よもや、たった一人のスキルの影響で、全員が全員の特徴的なスキルを持っているということが、ハーブの計算を狂わせていた。

「私のスキルの真偽がどうであれ、躱せなければ意味がないですよ」

そういって放った、直接的な攻撃も膨大なエネルギーを使いまくって放った遠距離攻撃もことごとく当たらなくなってしまった。さらに初めの一撃で潰したはずのバイラも多少ふらつきを見せているが、戦闘に参加できるほどにまで回復しているのも驚きであった、どう見ても回復に使えるほどのエネルギー量は所持していないはずなのに。しかし、それもルウンの持つ『OFAAFO』が解決する。当然対象者としているのはこのメンバー全員であり、その中にいるバガスが持つ『超回復』が全員の回復力を跳ね上げさせていた。

「どういう仕掛けか知りませんが、お前たちが強く無駄に頑丈でしぶといということが分かりました。」

「だ、だいたいわかりました」

突然バイラが前に出てきて、息をあらくしてそれを落ち着かせるように胸に手を当てる。その瞳はハーブを分析していた。イメージによる伝達ができるのにもかかわらず、口にて説明するのは、ただ単に思考がしっかり定まらず、正確に伝えられないと感じたからである。

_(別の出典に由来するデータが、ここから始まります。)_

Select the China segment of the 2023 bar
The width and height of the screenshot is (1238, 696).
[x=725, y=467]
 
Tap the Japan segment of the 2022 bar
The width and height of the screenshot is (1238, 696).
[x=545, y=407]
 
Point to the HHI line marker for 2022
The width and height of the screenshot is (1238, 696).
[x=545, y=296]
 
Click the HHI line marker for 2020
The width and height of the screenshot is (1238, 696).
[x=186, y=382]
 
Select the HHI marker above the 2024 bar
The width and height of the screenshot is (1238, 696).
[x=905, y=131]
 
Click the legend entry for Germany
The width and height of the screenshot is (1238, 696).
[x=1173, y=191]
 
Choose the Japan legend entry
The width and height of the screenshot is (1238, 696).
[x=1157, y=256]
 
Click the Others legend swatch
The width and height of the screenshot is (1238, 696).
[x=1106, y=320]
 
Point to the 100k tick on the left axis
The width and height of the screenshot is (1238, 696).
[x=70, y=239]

「このハーブと名乗る天使の実力はアネル様と同等くらいです、直接戦闘能力は相当高く、魔法系も強力です。しかし時を止めることはできていません、それを錯覚させているのは、おそらく分身…いや、あれも実体であると判断します。しかしその分身の持つエネルギー量や構成の難度の高さから推定するに、最大でも1体しか作れなさそうですね。それと透明化を併用させることで、時を止めて移動し、攻撃をした躱したをしていたのだと推測します。」

バイラのもともと持っていた『究極超感覚(ウルティムセンス)』とディータの持っている『分析者』の併用によって相手を完全に分析することに成功していた。やはりスキルの使用には得手不得手があるようで、ルウンではどう頑張ってもそこまでの分析結果は見いだせない。

「随分とこの短時間で調べられたものですね。しかしそれがあっているかどうかはお答え致しません」

でしょうね、と心の中で思っていたルウンだったが、分析ではなく推測でもほとんど同じ考えだったために、どういった戦いをすればいいのか思考していた。しかしルウンが結論を出し指示を出す前に、バイラとディオス、リリナが武器を構えていた。

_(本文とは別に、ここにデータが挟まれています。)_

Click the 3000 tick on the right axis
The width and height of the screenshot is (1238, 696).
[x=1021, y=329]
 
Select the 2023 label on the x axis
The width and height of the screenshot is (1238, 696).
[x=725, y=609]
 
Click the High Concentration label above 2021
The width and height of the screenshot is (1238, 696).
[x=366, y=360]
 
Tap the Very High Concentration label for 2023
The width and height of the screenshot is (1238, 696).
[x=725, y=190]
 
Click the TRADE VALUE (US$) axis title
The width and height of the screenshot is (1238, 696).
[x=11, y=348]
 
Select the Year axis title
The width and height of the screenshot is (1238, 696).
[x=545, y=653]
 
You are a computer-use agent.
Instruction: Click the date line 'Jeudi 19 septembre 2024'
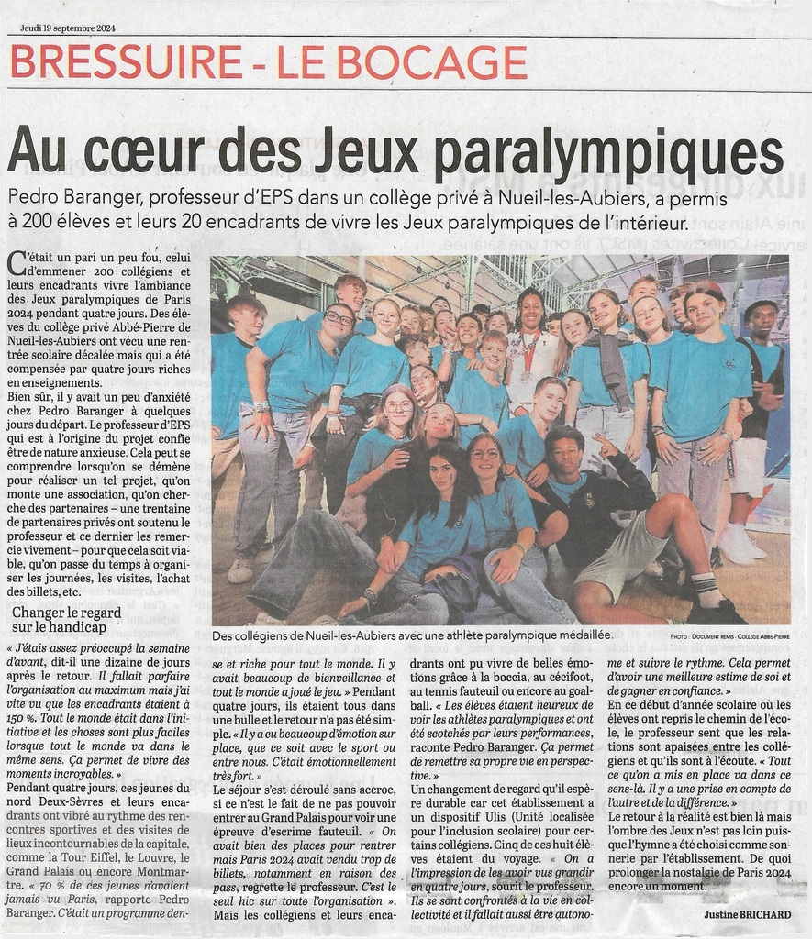(68, 28)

ディオスはハンマーを振りかぶり、柄の部分を伸縮させて距離感をつかませないように連撃する、放った後に最短まで短くすれば次撃への隙を大幅に減らせる、しかしそれでも大ぶりになってしまい、振り終わったあとには大きな隙を生んでしまう。その間を突かれないように、リリナは如意棒を目にも留まらぬ速さで伸縮を利用した突きを放つ。その連打を裁く際に生まれる死角に潜み、ここぞという時にバイラは剣でも持って攻撃を放つ。

「っく…」

うめき声?そう思ったルウンの考えは即座に否定される

「くっくっくっく!!!久しぶりに血が湧きますねぇ!!!「よけろぉおおお!!!」死になさい!!!!」

ハーブの叫びにルウンの叫びと地を蹴りだす、それと同時にハーブの持っている直剣が煌めき、瞬いた。美しく空気中に残る軌道が幾重も3人を切り刻んだ。とっさにディオスがバイラの腕を掴んで自分の後ろに引っ張ったことにより、ディオスとリリナは相当なダメージを受けたが、バイラは顔や腕などに浅い傷ができた程度で、今の状況下なら数秒で回復するものだったが、バイラの盾となったリリナや救ったディオスは腕が落ちたり、胴が切れていたりして相当な重症であった。

「もっと楽しみましょう?」

不気味に笑うハーブの体からは、エネルギーの他に背筋が凍りつくような雰囲気が醸し出されていた。それを見て、戦おうと構えたルウンを抑えて、前に出るは、聖魔混合破創刀(カオスソード)をてにした、バガスだった。